WORK TO BE COMPLETED: Once you have read the records below, write them all out exactly as given.

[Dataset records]
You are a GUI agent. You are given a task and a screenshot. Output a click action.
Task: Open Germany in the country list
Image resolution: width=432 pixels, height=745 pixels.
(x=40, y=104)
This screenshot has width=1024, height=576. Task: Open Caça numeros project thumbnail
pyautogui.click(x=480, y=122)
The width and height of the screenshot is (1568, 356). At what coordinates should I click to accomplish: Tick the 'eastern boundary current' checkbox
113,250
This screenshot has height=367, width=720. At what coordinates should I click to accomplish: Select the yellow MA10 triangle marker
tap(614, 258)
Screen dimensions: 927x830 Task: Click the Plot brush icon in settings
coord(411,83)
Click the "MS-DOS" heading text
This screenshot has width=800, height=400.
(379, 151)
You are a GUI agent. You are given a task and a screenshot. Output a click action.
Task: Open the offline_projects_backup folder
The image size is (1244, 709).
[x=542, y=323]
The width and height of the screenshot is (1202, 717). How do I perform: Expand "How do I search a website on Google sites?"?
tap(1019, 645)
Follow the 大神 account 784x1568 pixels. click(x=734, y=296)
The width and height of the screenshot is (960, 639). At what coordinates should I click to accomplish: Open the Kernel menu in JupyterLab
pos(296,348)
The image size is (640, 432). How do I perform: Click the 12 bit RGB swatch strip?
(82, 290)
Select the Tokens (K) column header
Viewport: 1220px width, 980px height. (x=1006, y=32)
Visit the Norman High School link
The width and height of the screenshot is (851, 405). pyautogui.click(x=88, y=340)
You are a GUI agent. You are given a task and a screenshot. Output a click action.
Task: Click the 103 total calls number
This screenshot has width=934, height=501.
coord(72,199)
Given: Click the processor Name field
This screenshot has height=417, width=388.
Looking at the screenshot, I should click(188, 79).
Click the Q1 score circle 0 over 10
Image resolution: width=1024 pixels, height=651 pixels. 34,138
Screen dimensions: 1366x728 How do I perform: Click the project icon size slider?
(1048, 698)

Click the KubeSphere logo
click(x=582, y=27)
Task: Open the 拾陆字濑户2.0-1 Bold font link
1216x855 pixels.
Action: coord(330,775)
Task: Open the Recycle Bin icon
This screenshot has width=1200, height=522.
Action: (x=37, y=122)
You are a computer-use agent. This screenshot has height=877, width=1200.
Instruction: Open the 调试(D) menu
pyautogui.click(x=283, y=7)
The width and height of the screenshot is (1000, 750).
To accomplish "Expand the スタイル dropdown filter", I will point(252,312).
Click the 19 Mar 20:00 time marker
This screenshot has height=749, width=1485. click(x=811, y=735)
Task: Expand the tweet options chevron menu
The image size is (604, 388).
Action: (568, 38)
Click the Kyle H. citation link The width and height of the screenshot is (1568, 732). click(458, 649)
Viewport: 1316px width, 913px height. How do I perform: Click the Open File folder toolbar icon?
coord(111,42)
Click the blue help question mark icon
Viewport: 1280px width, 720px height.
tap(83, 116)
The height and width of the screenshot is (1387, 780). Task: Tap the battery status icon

REPLY TO THE EXERCISE:
You are a GUI agent. You are given a task and a screenshot. Output a click action.
Task: Open Germany in the country list
Image resolution: width=432 pixels, height=745 pixels.
(x=40, y=104)
This screenshot has width=1024, height=576. Task: Open Caça numeros project thumbnail
pyautogui.click(x=480, y=122)
The width and height of the screenshot is (1568, 356). At what coordinates should I click to accomplish: Tick the 'eastern boundary current' checkbox
113,250
This screenshot has height=367, width=720. At what coordinates should I click to accomplish: Select the yellow MA10 triangle marker
tap(614, 258)
Screen dimensions: 927x830 Task: Click the Plot brush icon in settings
coord(411,83)
Click the "MS-DOS" heading text
This screenshot has width=800, height=400.
(379, 151)
You are a GUI agent. You are given a task and a screenshot. Output a click action.
Task: Open the offline_projects_backup folder
The image size is (1244, 709).
[x=542, y=323]
The width and height of the screenshot is (1202, 717). How do I perform: Expand "How do I search a website on Google sites?"?
tap(1019, 645)
Follow the 大神 account 784x1568 pixels. click(x=734, y=296)
The width and height of the screenshot is (960, 639). At what coordinates should I click to accomplish: Open the Kernel menu in JupyterLab
pos(296,348)
The image size is (640, 432). How do I perform: Click the 12 bit RGB swatch strip?
(82, 290)
Select the Tokens (K) column header
Viewport: 1220px width, 980px height. (x=1006, y=32)
Visit the Norman High School link
The width and height of the screenshot is (851, 405). pyautogui.click(x=88, y=340)
You are a GUI agent. You are given a task and a screenshot. Output a click action.
Task: Click the 103 total calls number
This screenshot has width=934, height=501.
coord(72,199)
Given: Click the processor Name field
This screenshot has height=417, width=388.
Looking at the screenshot, I should click(188, 79).
Click the Q1 score circle 0 over 10
Image resolution: width=1024 pixels, height=651 pixels. 34,138
Screen dimensions: 1366x728 How do I perform: Click the project icon size slider?
(1048, 698)

Click the KubeSphere logo
click(x=582, y=27)
Task: Open the 拾陆字濑户2.0-1 Bold font link
1216x855 pixels.
Action: coord(330,775)
Task: Open the Recycle Bin icon
This screenshot has width=1200, height=522.
Action: (x=37, y=122)
You are a computer-use agent. This screenshot has height=877, width=1200.
Instruction: Open the 调试(D) menu
pyautogui.click(x=283, y=7)
The width and height of the screenshot is (1000, 750).
To accomplish "Expand the スタイル dropdown filter", I will point(252,312).
Click the 19 Mar 20:00 time marker
This screenshot has height=749, width=1485. click(x=811, y=735)
Task: Expand the tweet options chevron menu
The image size is (604, 388).
Action: (568, 38)
Click the Kyle H. citation link The width and height of the screenshot is (1568, 732). click(458, 649)
Viewport: 1316px width, 913px height. How do I perform: Click the Open File folder toolbar icon?
coord(111,42)
Click the blue help question mark icon
Viewport: 1280px width, 720px height.
tap(83, 116)
The height and width of the screenshot is (1387, 780). Task: Tap the battery status icon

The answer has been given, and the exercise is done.